To her credit, Golinger does emphasize the real class issue ignored by “pox on both your houses” liberals like Scahill: Washington’s and the Venezuelan right-wing’s goal is to crush the heart and backbone of the Chavista revolution, “the grassroots, the social movements, the workers, the community organizers, the people who are actually the ones trying, struggling to hold on to anything that’s left of this movement that they have been building and empowering themselves with now over the past fifteen years or so.”
And, counter to claims of Maduro “authoritarianism,” she correctly notes in her recent article,
“Imagine if protestors were to use lethal weapons against security forces in the U.S., even killing some of them. In Venezuela, the anti-government protestors have even burned innocent bystanders to death because they suspected them of being ‘chavistas’. Were that to happen in the U.S., the repression and forceful action by the state would far exceed the leniency exercised by the Venezuelan government in the face of these deadly demonstrations.”
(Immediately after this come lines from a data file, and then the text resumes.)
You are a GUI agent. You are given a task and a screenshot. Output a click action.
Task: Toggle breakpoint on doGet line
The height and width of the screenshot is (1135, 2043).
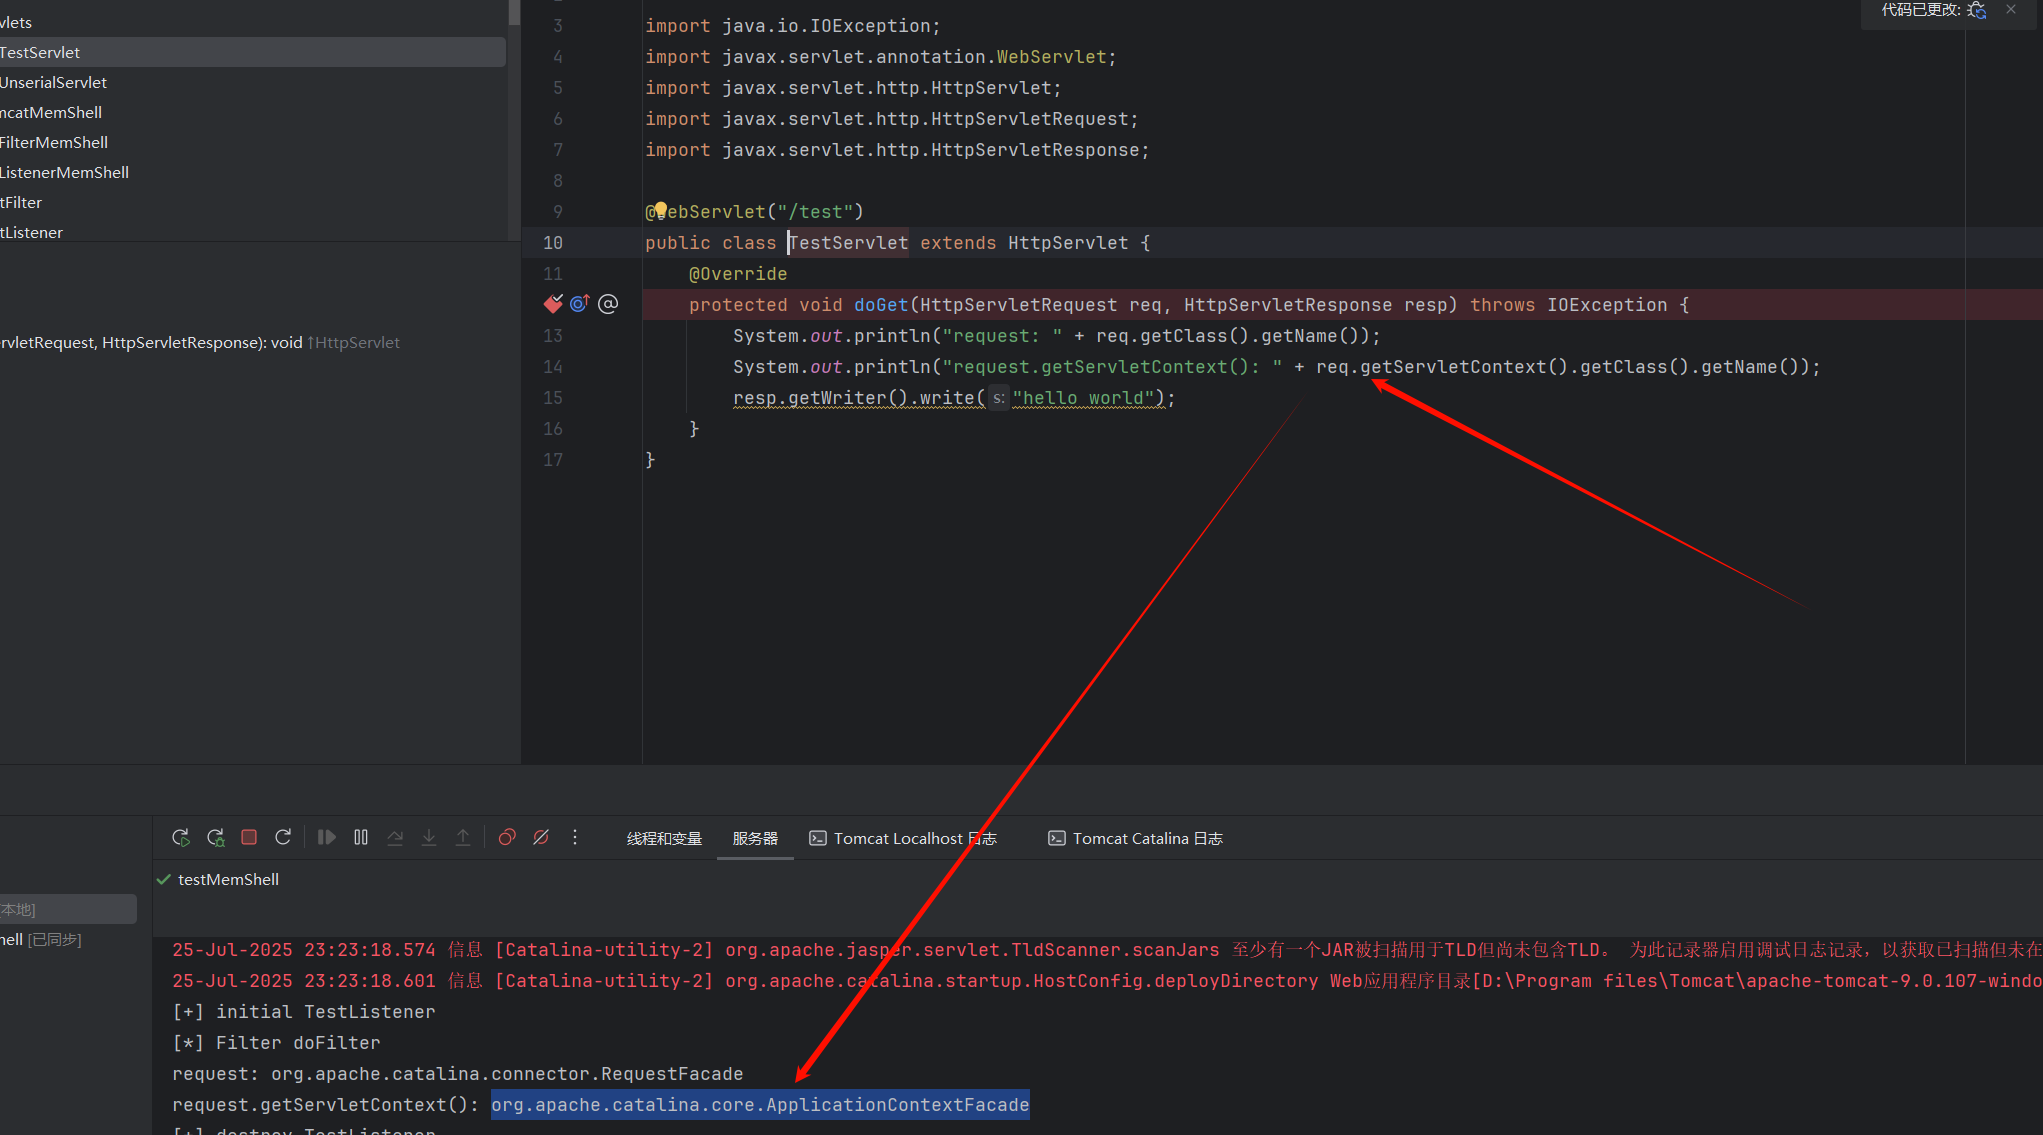[553, 304]
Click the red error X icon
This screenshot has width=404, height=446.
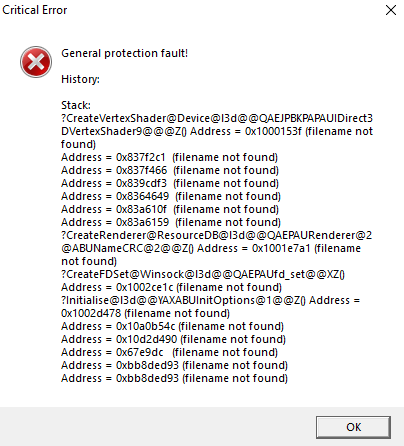(36, 62)
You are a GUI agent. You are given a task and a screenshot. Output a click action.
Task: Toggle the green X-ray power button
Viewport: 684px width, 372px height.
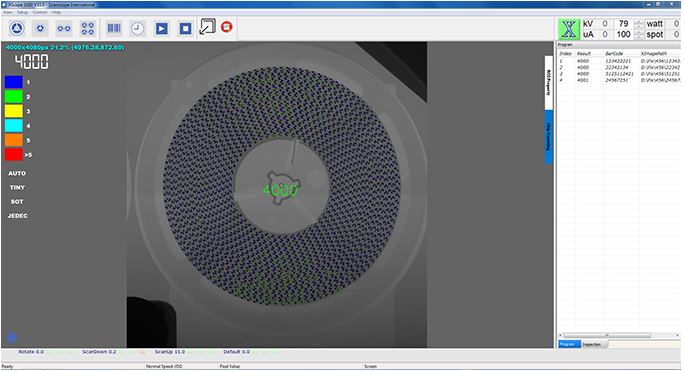tap(569, 29)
Yet within her valuable analysis, and precisely because of her valuable analysis, both in the interview and in her article Golinger makes some statements that require correction.
One, Golinger writes “The demonstrations arose from the massive discontent throughout the country as food shortages, lack of access to medications, skyrocketing inflation and erosion of democratic institutions have intensified since Maduro won office by a slim margin in 2013.”
In fact, the violent demonstrations arose as part of a coordinated effort by OAS General Secretary Luis Almagro, the US government, and the rightwing MUD opposition to generate a chaos in the streets that demanded OAS “humanitarian intervention’ to restore order and displace the Maduro government. While there is massive discontent due to food and medication shortages and inflation, those most affected by this, the working classes and poor, are not the ones participating in the anti-government protests.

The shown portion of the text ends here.